LONDON -- The IRA is like the Grinch: It is trying to steal Britain's Christmas.
And as it was with the infamous (although eventually rehabilitated) villain created by the late Dr. Seuss, nobody here thinks they'll succeed.
"We're a pretty stubborn bunch in England," says Brian Hudspith, a spokesman for Marks & Spencer's department store. "We're going to conduct life as normal. We're determined that the terrorists won't win."
Conducting life as normal becomes more and more difficult as bombs go off with increasing frequency in and around London.
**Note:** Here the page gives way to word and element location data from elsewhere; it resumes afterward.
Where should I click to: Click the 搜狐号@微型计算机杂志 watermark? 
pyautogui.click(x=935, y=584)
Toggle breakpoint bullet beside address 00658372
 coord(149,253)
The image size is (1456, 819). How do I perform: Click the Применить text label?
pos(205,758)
Yet, the response on the part of the working and shopping public seems to be a very British determination to carry on despite the danger.
Yesterday, in probably the worst incident in England since last winter's IRA bombing campaign, an explosion ripped a track near BritishRail's biggest junction, Clapham Junction station in southwest London.
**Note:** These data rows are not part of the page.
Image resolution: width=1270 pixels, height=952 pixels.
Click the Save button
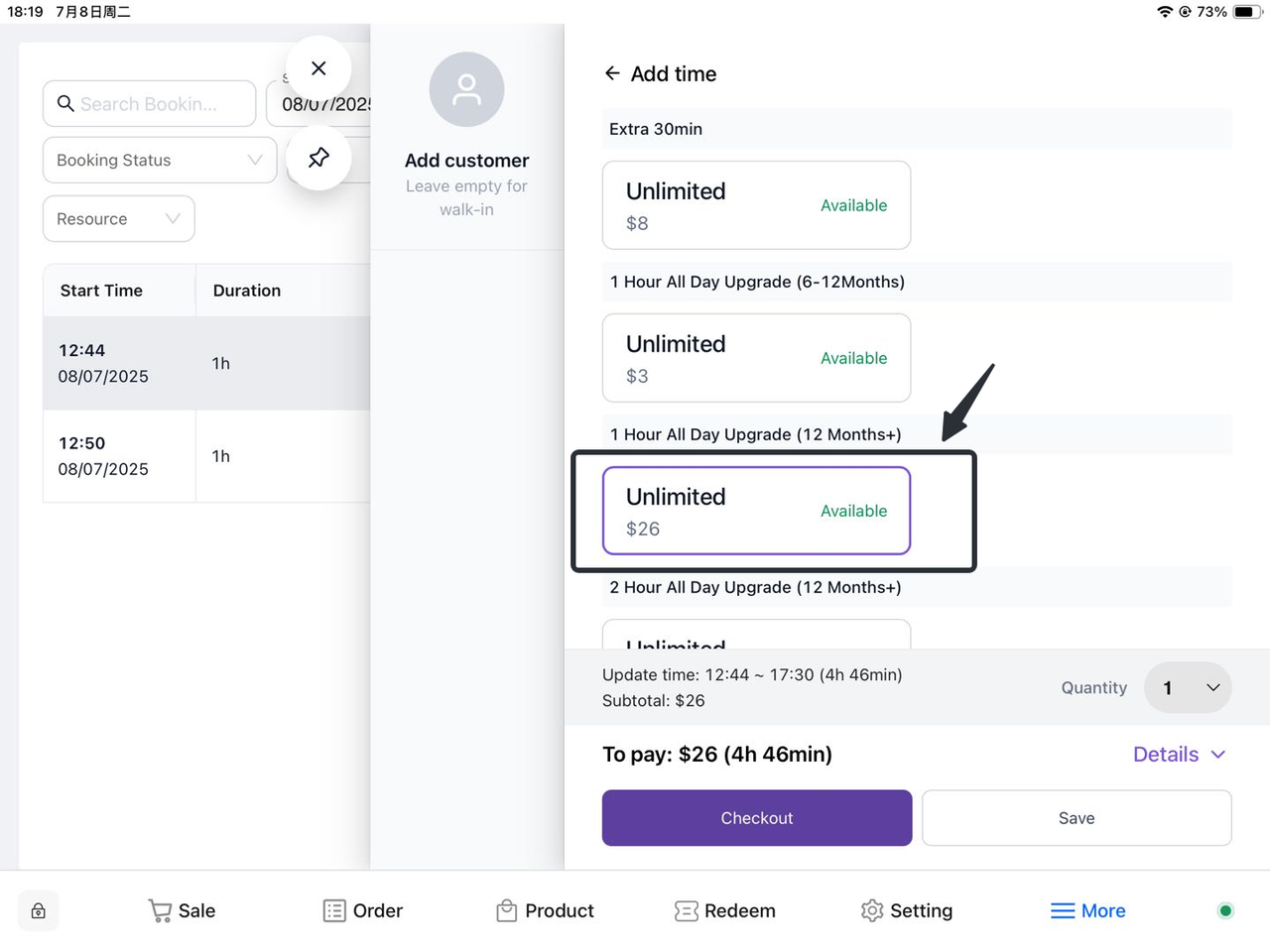1077,818
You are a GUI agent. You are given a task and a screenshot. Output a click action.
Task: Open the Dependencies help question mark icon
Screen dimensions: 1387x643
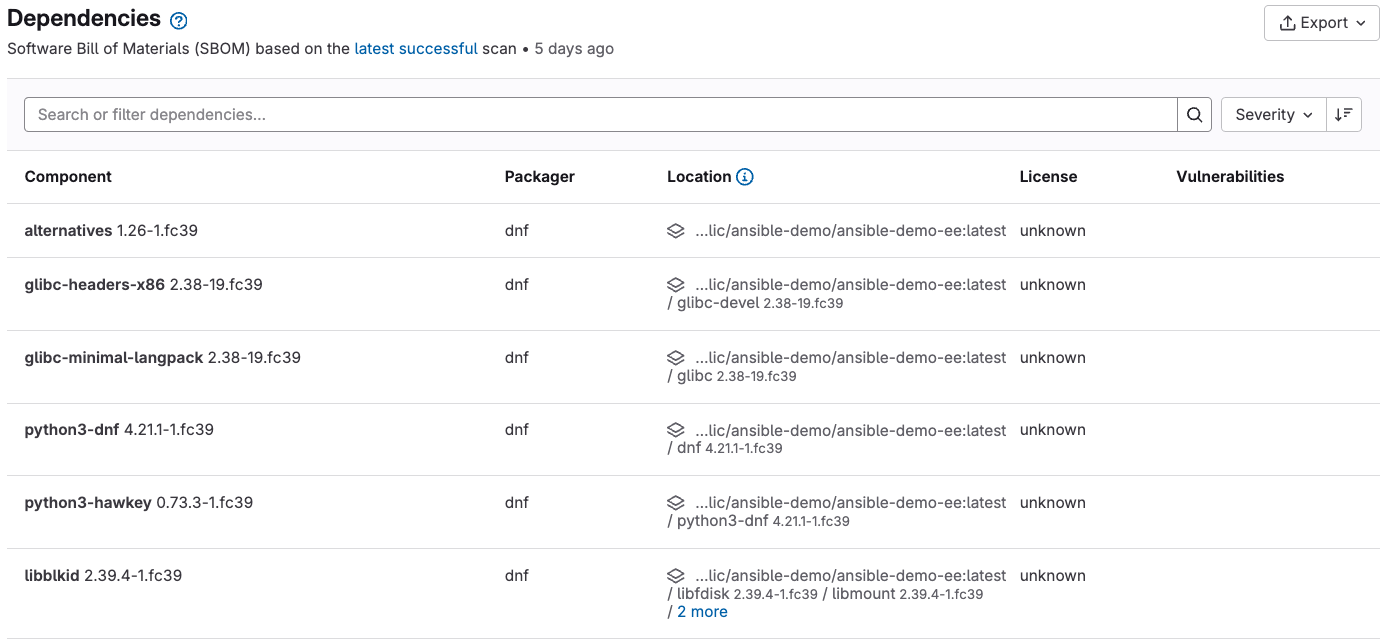coord(178,19)
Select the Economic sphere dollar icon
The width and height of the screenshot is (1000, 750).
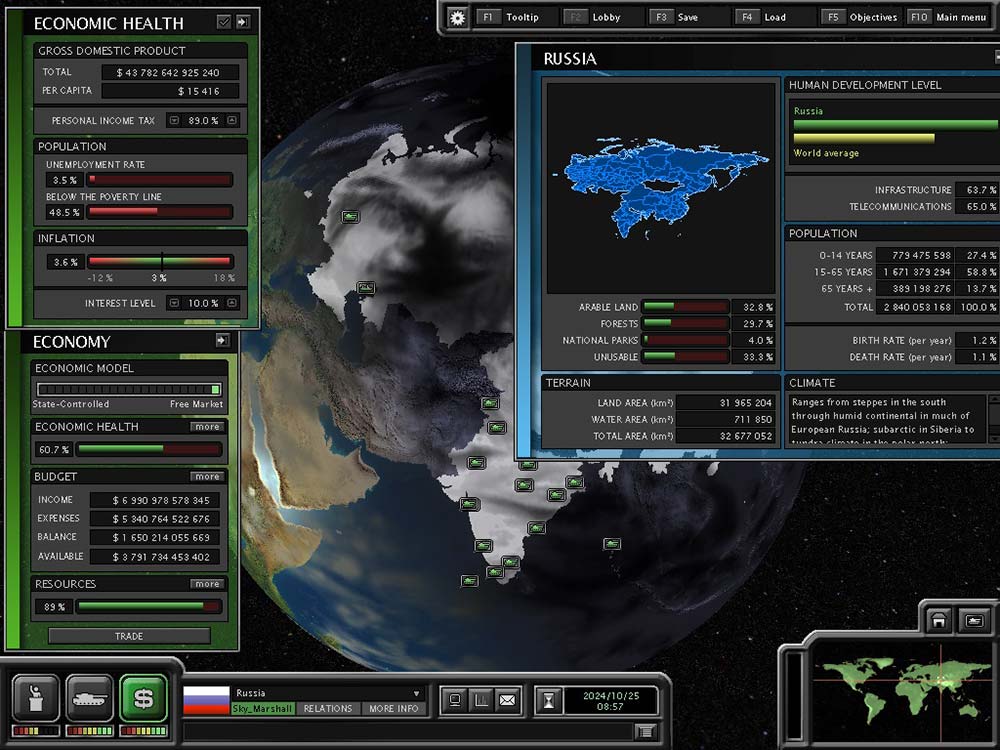click(x=143, y=697)
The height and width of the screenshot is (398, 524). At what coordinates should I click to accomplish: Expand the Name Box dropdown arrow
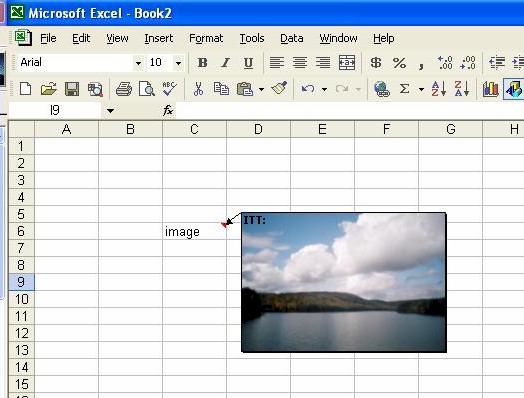point(110,110)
It happened at 6 a.m., 15 minutes after a telephoned warning from someone claiming to be with the Irish Republican Army, which is carrying out its threat to take its war against British rule of Northern Ireland to London.
Hundreds of thousands of workers and shoppers were unable to getinto central London, or got there hours late. Margaret Hodge, spokeswoman for the Association of London Authorities, said the disruption of the commuter flow "will cost London's business and economy dear."
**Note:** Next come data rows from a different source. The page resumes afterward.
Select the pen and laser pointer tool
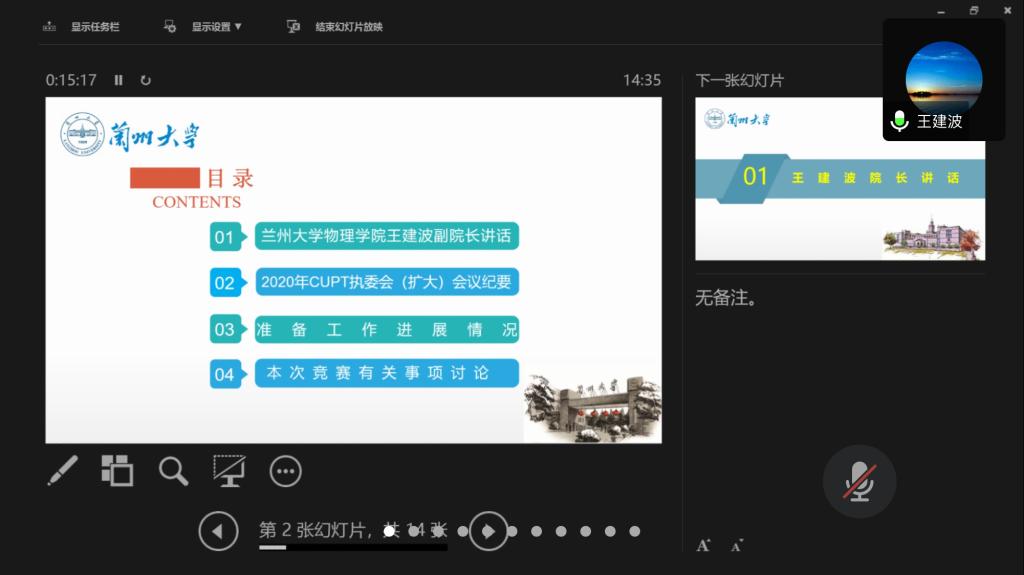coord(62,471)
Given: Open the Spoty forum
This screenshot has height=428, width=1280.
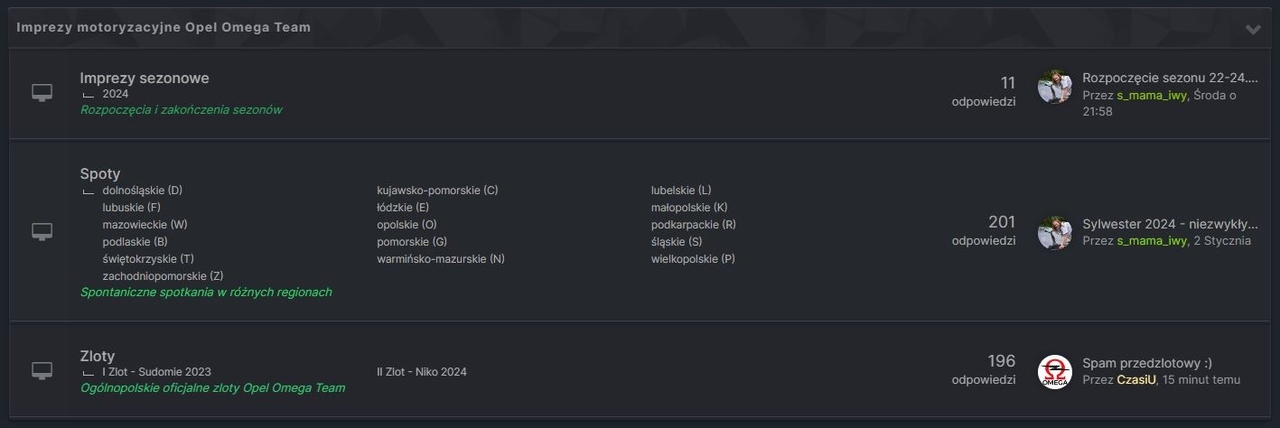Looking at the screenshot, I should (x=100, y=173).
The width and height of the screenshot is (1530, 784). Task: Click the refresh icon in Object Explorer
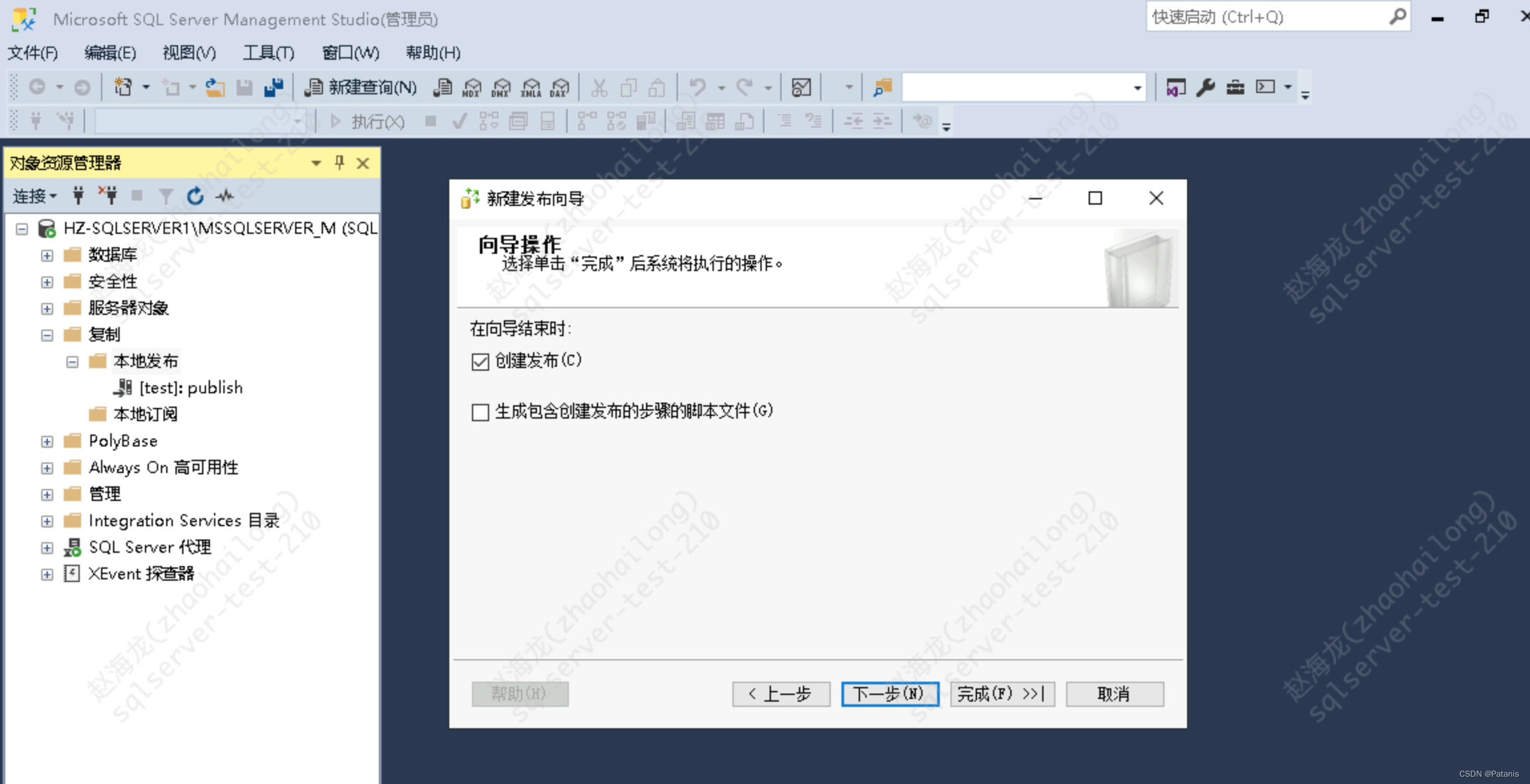[x=195, y=196]
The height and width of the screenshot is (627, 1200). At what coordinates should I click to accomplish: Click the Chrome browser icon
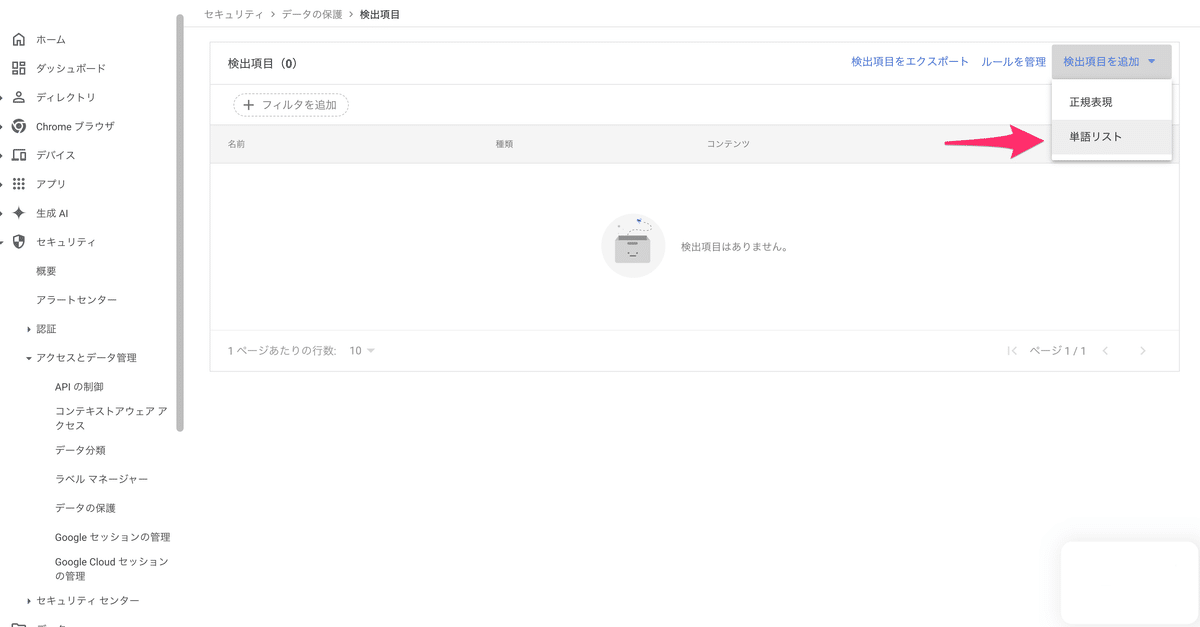(18, 126)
About 40 percent of London's commuters travel into the city by rail, either directly or by connecting with the subway system, the massive London Underground subway.
But the Clapham bombing wasn't all. Also yesterday, the Underground, in response to a warning, closed all 13 of its stations that intersect with British Rail from 6 a.m. to 9.30 a.m. Nearly a million people were inconvenienced.
About 800,000 people pour through "the Tube's" 300 stations every weekday around those hours. Stations frequently have been closed in recent weeks as security agents investigate "suspect parcels." Trains often fail to complete their journeys owing to bomb threats.
The IRA has set off at least 25 firebombs this month. About 50 others have been defused.
"Given the IRA involvement in London in recent weeks, we've been on a steady security alert," said a spokesman for The Underground.
On Sunday, the IRA bombed the bookstore at the lavish new wing of the National Gallery in Trafalgar Square. On Saturday, incendiary bombs exploded in three stores in north London. All caused minor damage.
The weekend before last, Marks & Spencer's was bombed in Blackpool as were two other stores there, and on Dec. 1, four bombs went off in London.
No one has been injured, since most of the bombs exploded while the stores were closed. According to Scotland Yard, the IRA has been using young female "shoppers" to hide the devices amid the inventory of the target stores.
The IRA has claimed responsibility for nearly all the attacks. A statement issued in Dublin after the Trafalgar Square attack said: "The economic cost of disruption to daily life . . . will continue to rise as long as the British government and its army continue to occupy part of Ireland's national territory."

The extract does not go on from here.